▶ _Excerpt_
════════

Re: Replicating Cassandra data to HDFS

Jonathan Haddad Tue, 09 Aug 2016 12:12:46 -0700

My understand is that all CDC really is now is a stable commit log reader.
For a given mutation on an RF=3 system, you'll end up with 3 readers that
all *could* do some action.  For now let's just say "put it it in a Kafka
topic" because that lets us do anything we want after that.

I suppose the most straightforward way would be to have a daemon that runs
on each Cassandra node who's job it is to see a mutation come through then
apply a lock via LWT in order to make a best effort at only-once semantics
(but we know this is best effort and we're really going to get
at-least-once)  The node that acquired the lock (let's call it A) would
have to be responsible for marking the mutation as complete.  The other
nodes (B & C) that failed at the LWT insert would be the backup nodes to
ensure if A node died pushing the mutation along they would be able to do
it.  I'm not sure how each mutation is identified at the moment, is there a
mutation ID that gets sent to each replica?  Without that you'd need to
compute some hash I support and use that as the LWT key but of course now
you have to deal with potential collissions, maybe you'd use
{mutation_timestamp}.{mutation_hash} and call it a day.

The problem here is now we've added a ton of Paxos rounds to every
mutation, increasing the load on our Cassandra cluster by a significant
amount.  The alternative, which might be more performant, is to keep the
mutation state in memory, or in a local keyspace?  This has additional
issues, like what do we do when topology changes?

════════

Data records:
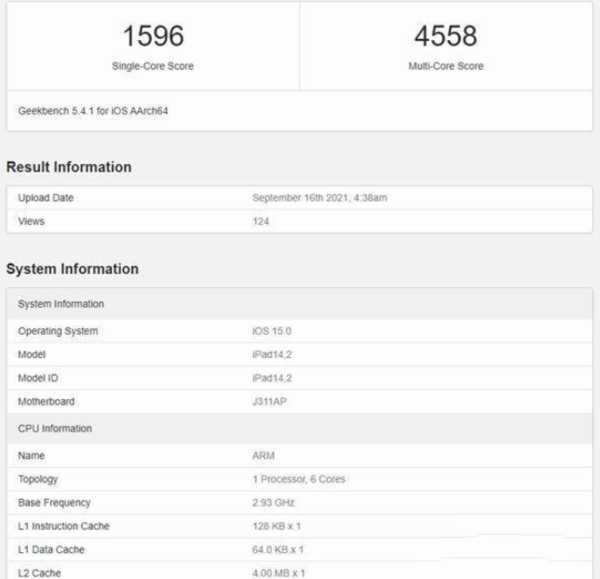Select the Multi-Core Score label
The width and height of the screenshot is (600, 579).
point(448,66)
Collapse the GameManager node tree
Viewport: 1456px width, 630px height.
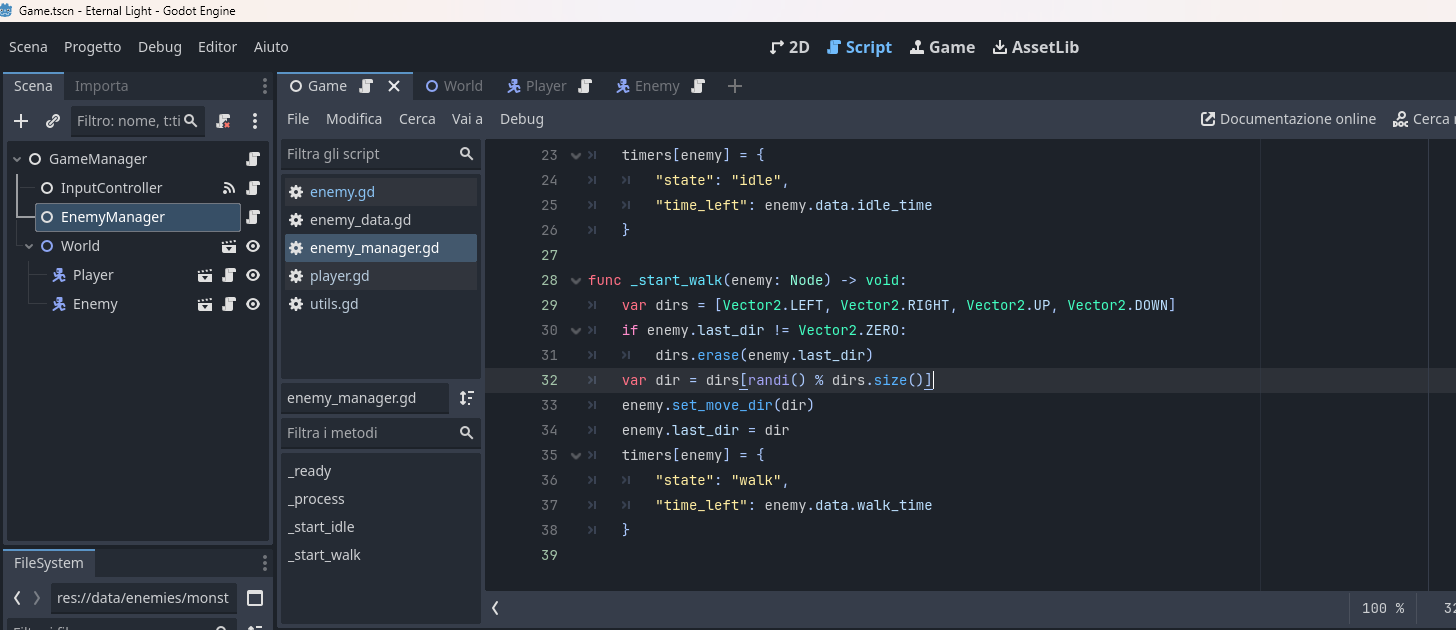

════════

▶ _Work to complete_
(a) Transcribe everything in the forum post on replicating Cassandra data to HDFS from "Re: Replicating Cassandra" down to "commit log reader.".
(b) Continue the forum post on replicating Cassandra data to HDFS, starting immediately after its last sentence.

▶ _Results for each task_
(a)
Re: Replicating Cassandra data to HDFS

Jonathan Haddad Tue, 09 Aug 2016 12:12:46 -0700

My understand is that all CDC really is now is a stable commit log reader.

(b)
A third option is you assume your going to get constant
at-least-once-probably-a-whole-bunch and have all of your Kafka consumers
deal with the fact that they'll be getting RF copies of a mutation and do
the dedupe on their end.  Maybe you'd have a single topic for raw,
unduplicated data that keeps track of what it's seen and forwards on only a
single copy?  The tradeoff here is now you've got 3 copies of each mutation
in the first topic plus another that gets forwarded on plus you may want a
durable log of what's been seen since, you know, servers do restart
sometimes.

I'll be completely honest, I don't have a good answer to any of this.
Doing it at the Cassandra level in either of the first 2 scenarios above
feels like a mess and a lot of work, I'd probably spent the most time
working on option 3, aka using Kafka consumer to dedupe and produce a new,
clean topic.  I pick this not because it shines as the most elegant or
efficient option but because I feel like I'd be able to write it and have
the best chance of getting it reasonably close to correct.

Let me make sure I'm being clear on this - I would approach the development
of CDC the exact same way it's been built.  A CL reader is a logical first
step towards building a useful system and is flexible to build all sorts of
designs on top of it.  I just want to point out that it's not as simple as
"point it at HDFS and let it do it's magic".  There will be a significant
investment of time, probably a lot more than just putting Kafka in front of
Cassandra & HDFS.

Hopefully someone smarter than me can figure out how to make this work
well.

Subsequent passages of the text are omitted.